*** Opening Material to process ***

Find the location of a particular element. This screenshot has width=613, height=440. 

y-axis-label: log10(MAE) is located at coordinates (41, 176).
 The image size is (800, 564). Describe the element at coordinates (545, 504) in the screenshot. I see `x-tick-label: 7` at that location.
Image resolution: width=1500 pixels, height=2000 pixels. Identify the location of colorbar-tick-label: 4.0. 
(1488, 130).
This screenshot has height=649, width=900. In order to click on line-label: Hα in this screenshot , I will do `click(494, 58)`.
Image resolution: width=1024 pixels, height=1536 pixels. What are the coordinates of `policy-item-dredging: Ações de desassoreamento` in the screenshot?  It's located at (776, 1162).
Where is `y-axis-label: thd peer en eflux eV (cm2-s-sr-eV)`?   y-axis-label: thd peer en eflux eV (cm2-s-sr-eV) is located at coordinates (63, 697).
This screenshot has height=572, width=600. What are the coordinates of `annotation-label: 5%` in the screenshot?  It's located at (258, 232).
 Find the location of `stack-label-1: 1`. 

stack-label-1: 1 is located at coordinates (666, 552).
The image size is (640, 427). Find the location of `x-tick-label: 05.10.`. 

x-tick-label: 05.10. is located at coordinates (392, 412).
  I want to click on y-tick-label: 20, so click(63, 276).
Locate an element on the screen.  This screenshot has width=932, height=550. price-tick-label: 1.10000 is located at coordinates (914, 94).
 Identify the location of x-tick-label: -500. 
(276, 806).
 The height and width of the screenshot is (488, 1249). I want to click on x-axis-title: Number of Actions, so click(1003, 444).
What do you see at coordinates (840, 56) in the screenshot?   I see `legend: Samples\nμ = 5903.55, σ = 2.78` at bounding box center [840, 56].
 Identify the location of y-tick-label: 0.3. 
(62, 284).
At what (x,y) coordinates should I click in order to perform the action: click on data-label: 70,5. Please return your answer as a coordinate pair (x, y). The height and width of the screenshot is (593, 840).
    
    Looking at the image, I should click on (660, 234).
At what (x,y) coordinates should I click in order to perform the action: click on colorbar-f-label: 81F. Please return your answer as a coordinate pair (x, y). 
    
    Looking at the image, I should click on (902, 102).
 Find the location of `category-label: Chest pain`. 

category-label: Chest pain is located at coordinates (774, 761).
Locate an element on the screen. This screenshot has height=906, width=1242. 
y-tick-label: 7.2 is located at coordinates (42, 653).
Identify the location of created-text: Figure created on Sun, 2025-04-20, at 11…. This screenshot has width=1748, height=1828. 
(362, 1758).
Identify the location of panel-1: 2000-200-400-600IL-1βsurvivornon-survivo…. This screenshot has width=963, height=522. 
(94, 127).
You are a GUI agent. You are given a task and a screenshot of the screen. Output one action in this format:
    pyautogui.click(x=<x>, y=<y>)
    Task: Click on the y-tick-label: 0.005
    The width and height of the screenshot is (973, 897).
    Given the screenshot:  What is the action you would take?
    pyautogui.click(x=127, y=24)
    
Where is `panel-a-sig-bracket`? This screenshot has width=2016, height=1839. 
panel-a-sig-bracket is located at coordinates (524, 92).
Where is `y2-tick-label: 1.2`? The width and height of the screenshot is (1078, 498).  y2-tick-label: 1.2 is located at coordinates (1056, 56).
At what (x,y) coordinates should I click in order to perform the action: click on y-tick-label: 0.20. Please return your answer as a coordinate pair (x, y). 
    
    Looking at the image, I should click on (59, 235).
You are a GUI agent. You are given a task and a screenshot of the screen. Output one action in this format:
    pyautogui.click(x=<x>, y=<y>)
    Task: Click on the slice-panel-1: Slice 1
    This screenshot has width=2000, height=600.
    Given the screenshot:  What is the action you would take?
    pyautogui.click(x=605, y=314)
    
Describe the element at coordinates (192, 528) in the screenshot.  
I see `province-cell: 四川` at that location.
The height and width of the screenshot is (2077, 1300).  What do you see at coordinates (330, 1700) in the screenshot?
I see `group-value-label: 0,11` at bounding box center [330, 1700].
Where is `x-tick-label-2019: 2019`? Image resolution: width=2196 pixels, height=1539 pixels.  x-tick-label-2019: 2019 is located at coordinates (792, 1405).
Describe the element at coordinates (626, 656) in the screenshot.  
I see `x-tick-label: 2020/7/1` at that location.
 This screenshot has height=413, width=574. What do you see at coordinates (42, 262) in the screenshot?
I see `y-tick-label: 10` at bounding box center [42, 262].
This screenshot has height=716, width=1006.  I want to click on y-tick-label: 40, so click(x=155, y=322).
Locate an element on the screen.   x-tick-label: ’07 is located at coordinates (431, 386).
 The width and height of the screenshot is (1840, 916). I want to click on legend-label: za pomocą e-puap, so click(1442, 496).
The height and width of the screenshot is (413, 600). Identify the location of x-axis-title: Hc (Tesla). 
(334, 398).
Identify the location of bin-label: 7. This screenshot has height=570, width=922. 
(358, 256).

*** Closing Material to process ***

**Goal of the exercise**:
Reproduce the listing above word for word, with every line kept in its original order.

**Exercise solution**:
Find the location of a particular element. This screenshot has width=613, height=440. 

y-axis-label: log10(MAE) is located at coordinates (41, 176).
 The image size is (800, 564). Describe the element at coordinates (545, 504) in the screenshot. I see `x-tick-label: 7` at that location.
Image resolution: width=1500 pixels, height=2000 pixels. Identify the location of colorbar-tick-label: 4.0. 
(1488, 130).
This screenshot has height=649, width=900. In order to click on line-label: Hα in this screenshot , I will do `click(494, 58)`.
Image resolution: width=1024 pixels, height=1536 pixels. What are the coordinates of `policy-item-dredging: Ações de desassoreamento` in the screenshot?  It's located at (776, 1162).
Where is `y-axis-label: thd peer en eflux eV (cm2-s-sr-eV)`?   y-axis-label: thd peer en eflux eV (cm2-s-sr-eV) is located at coordinates (63, 697).
This screenshot has height=572, width=600. What are the coordinates of `annotation-label: 5%` in the screenshot?  It's located at (258, 232).
 Find the location of `stack-label-1: 1`. 

stack-label-1: 1 is located at coordinates (666, 552).
The image size is (640, 427). Find the location of `x-tick-label: 05.10.`. 

x-tick-label: 05.10. is located at coordinates (392, 412).
  I want to click on y-tick-label: 20, so click(63, 276).
Locate an element on the screen.  This screenshot has width=932, height=550. price-tick-label: 1.10000 is located at coordinates (914, 94).
 Identify the location of x-tick-label: -500. 
(276, 806).
 The height and width of the screenshot is (488, 1249). I want to click on x-axis-title: Number of Actions, so click(1003, 444).
What do you see at coordinates (840, 56) in the screenshot?   I see `legend: Samples\nμ = 5903.55, σ = 2.78` at bounding box center [840, 56].
 Identify the location of y-tick-label: 0.3. 
(62, 284).
At what (x,y) coordinates should I click in order to perform the action: click on data-label: 70,5. Please return your answer as a coordinate pair (x, y). The height and width of the screenshot is (593, 840).
    
    Looking at the image, I should click on (660, 234).
At what (x,y) coordinates should I click in order to perform the action: click on colorbar-f-label: 81F. Please return your answer as a coordinate pair (x, y). 
    
    Looking at the image, I should click on (902, 102).
 Find the location of `category-label: Chest pain`. 

category-label: Chest pain is located at coordinates (774, 761).
Locate an element on the screen. This screenshot has height=906, width=1242. 
y-tick-label: 7.2 is located at coordinates (42, 653).
Identify the location of created-text: Figure created on Sun, 2025-04-20, at 11…. This screenshot has width=1748, height=1828. 
(362, 1758).
Identify the location of panel-1: 2000-200-400-600IL-1βsurvivornon-survivo…. This screenshot has width=963, height=522. 
(94, 127).
You are a GUI agent. You are given a task and a screenshot of the screen. Output one action in this format:
    pyautogui.click(x=<x>, y=<y>)
    Task: Click on the y-tick-label: 0.005
    The width and height of the screenshot is (973, 897).
    Given the screenshot:  What is the action you would take?
    pyautogui.click(x=127, y=24)
    
Where is `panel-a-sig-bracket`? This screenshot has width=2016, height=1839. 
panel-a-sig-bracket is located at coordinates (524, 92).
Where is `y2-tick-label: 1.2`? The width and height of the screenshot is (1078, 498).  y2-tick-label: 1.2 is located at coordinates (1056, 56).
At what (x,y) coordinates should I click in order to perform the action: click on y-tick-label: 0.20. Please return your answer as a coordinate pair (x, y). 
    
    Looking at the image, I should click on (59, 235).
You are a GUI agent. You are given a task and a screenshot of the screen. Output one action in this format:
    pyautogui.click(x=<x>, y=<y>)
    Task: Click on the slice-panel-1: Slice 1
    This screenshot has width=2000, height=600.
    Given the screenshot:  What is the action you would take?
    pyautogui.click(x=605, y=314)
    
Describe the element at coordinates (192, 528) in the screenshot.  
I see `province-cell: 四川` at that location.
The height and width of the screenshot is (2077, 1300).  What do you see at coordinates (330, 1700) in the screenshot?
I see `group-value-label: 0,11` at bounding box center [330, 1700].
Where is `x-tick-label-2019: 2019`? Image resolution: width=2196 pixels, height=1539 pixels.  x-tick-label-2019: 2019 is located at coordinates (792, 1405).
Describe the element at coordinates (626, 656) in the screenshot.  
I see `x-tick-label: 2020/7/1` at that location.
 This screenshot has height=413, width=574. What do you see at coordinates (42, 262) in the screenshot?
I see `y-tick-label: 10` at bounding box center [42, 262].
This screenshot has height=716, width=1006.  I want to click on y-tick-label: 40, so click(x=155, y=322).
Locate an element on the screen.   x-tick-label: ’07 is located at coordinates (431, 386).
 The width and height of the screenshot is (1840, 916). I want to click on legend-label: za pomocą e-puap, so click(1442, 496).
The height and width of the screenshot is (413, 600). Identify the location of x-axis-title: Hc (Tesla). 
(334, 398).
Identify the location of bin-label: 7. This screenshot has height=570, width=922. 
(358, 256).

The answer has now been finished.